15. During the Relevant Time, the Directing Minds caused shares of Sarissa – as a proxy for
Nio-Star – to be issued to themselves, or to entities owned or controlled by themselves, at rates
well below market price for the shares, and then improperly traded those shares in the public
markets (either themselves or through related parties) without disclosing their insider status.
16. Finally, the Directing Minds appropriated the assets of Nio-Star for themselves or related
companies, contrary to their fiduciary duties to the Company. In particular, the Directing Minds,
inter alia:
a) Are wrongfully controlling (and refusing to provide Nio-Star with access to) valuable
mining core samples from the Mining Claims, which are being held by Chapleau Birch at a
facility in Northern Ontario (the “Core Samples”); and
b) Transferred an option to purchase a valuable net smelter royalty in relation to the Mining
Claims from Sarissa to 3Dogz NSR Ltd, a corporation owned and/or controlled by Penny,
for no consideration and without properly documenting the transaction or the reasons for it.
17. During the Relevant Time, the Directing Minds failed to maintain proper books and
records for Nio-Star and, in particular, failed to properly document related party payments or loans
– including unsubstantiated withdrawals by the Directing Minds and related parties – and the
reasons for such payments or loans. As a result, the Company’s financial statements are unreliable
and do not reflect the Company’s actual financial position or its obligations through the Relevant
Time.
IV. Nio-Star’s New Management Assumes Control over the Business
18. In or about September 2014, Daniel Byrnes (“Byrnes”) was appointed as Sarissa’s
President and interim CFO. Keevil remained CEO of Sarissa and Nio-Star and the Directing Minds
maintained control over the Company’s books and records. In or about July 2016, Byrnes and Otto
Pichler became directors and officers of Nio-Star. As Byrnes came to take on a greater role in
Nio-Star, he became increasingly concerned about the state of the Company, the lack of progress
in developing the Mining Claims, and about the activities of the Directing Minds. Keevil was
terminated from Nio-Star and as CEO of Sarissa in September 2016, and resigned as a director of
Sarissa in March 2017.
19. To the knowledge of Nio-Star’s current management, Nio-Star’s legitimate commercial
activities through most of the Relevant Time were focused on the development of the Mining
Claims. Nio-Star’s current management has relatively little information about certain of
Nio-Star’s activities through the Relevant Time, although such information is within the
knowledge of Keevil.
20. Contrary to the allegations at paragraphs 16-17 of the Statement of Claim, Nio-Star denies
that the potential transaction with Indo Global Exchange(s) Pte Ltd. was:
a) Entered into to defeat or hinder any creditors of Nio-Star (including the plaintiffs, whose
status as creditors is denied); or
b) A fraudulent conveyance within the meaning of the Fraudulent Conveyances Act, R.S.O.

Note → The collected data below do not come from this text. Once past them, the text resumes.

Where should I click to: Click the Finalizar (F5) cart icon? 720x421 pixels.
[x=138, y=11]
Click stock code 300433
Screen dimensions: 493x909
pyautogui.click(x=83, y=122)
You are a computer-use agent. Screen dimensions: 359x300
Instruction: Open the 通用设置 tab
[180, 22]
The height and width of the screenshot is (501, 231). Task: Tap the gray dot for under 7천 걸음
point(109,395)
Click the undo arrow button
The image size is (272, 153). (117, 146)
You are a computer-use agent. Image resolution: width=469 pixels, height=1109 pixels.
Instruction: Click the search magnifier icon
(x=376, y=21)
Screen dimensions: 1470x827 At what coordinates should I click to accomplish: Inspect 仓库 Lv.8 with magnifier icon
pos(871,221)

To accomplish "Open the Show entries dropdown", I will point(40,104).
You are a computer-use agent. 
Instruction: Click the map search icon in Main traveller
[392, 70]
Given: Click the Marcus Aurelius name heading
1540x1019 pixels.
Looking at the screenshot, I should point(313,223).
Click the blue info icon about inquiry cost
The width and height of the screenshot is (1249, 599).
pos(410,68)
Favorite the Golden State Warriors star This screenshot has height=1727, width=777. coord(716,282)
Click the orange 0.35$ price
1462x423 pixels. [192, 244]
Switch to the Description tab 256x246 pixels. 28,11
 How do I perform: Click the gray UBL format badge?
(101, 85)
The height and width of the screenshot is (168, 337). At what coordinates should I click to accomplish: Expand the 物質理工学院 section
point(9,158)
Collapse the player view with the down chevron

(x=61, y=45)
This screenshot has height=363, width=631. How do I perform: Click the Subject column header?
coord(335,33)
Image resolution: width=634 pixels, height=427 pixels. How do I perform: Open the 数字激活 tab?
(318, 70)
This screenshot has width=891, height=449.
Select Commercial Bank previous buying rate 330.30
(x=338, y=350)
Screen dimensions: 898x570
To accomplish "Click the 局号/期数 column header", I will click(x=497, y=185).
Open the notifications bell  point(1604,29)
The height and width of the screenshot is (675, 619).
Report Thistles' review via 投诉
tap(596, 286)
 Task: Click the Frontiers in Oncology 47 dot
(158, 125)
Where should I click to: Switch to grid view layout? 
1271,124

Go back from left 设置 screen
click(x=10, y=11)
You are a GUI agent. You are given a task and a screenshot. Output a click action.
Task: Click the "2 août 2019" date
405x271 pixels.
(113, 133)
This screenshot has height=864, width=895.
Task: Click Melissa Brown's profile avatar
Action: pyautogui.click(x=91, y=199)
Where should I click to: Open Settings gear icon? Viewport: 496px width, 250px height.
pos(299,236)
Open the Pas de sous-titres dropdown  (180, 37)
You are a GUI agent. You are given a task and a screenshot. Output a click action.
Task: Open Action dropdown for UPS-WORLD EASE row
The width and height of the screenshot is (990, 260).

1990, c. F29 or otherwise.
21. In any event, the proposed transaction with Indo Global Exchange(s) Pte Ltd. did not
proceed because of the actions of the plaintiffs. None of the plaintiffs would have suffered any
harm had this transaction proceeded, and none have suffered any of the harm referenced in the
Statement of Claim.
V. Improper Actions by the Plaintiffs and Other Related Parties
22. Commencing in or about early 2016, Byrnes started making demands of the Directing
Minds to, inter alia, substantiate amounts that they alleged were owing, provide access to books
and records for the Company, and provide access to the Core Samples in order for Nio-Star to
perform necessary work and testing.
23. Prior to the discovery of the misconduct described herein, Byrnes and/or counsel to
Nio-Star repeatedly advised the Directing Minds and/or their counsel that Nio-Star was willing to
make payment on any legitimate invoices or amounts owing (subject to setting off such amounts
against other amounts owed to Nio-Star), but that Nio-Star was not willing to do so unless
purported claims for payment were substantiated and documented. In response to these inquiries,
Keevil, Drew and Penny refused to provide the requested documentation while repeatedly
demanding payment.
b) Improper Payments from Nio-Star to the Plaintiffs or Related Parties
24. Since assuming control over the business of Nio-Star, the Company’s new management
has discovered significant payments to the plaintiffs and related parties by Nio-Star which total
approximately $1.25 million. Specifically:
a) Between 2009 and 2013, at least $110,500 was paid to Keevil and Drew jointly;
b) Between 2009 and 2015, at least $140,400 was paid to Chapleau Birch; and
c) Between 2008 and 2015, at least $1,002,120.17 was paid to Keevil, Frisch, or Fire Lake.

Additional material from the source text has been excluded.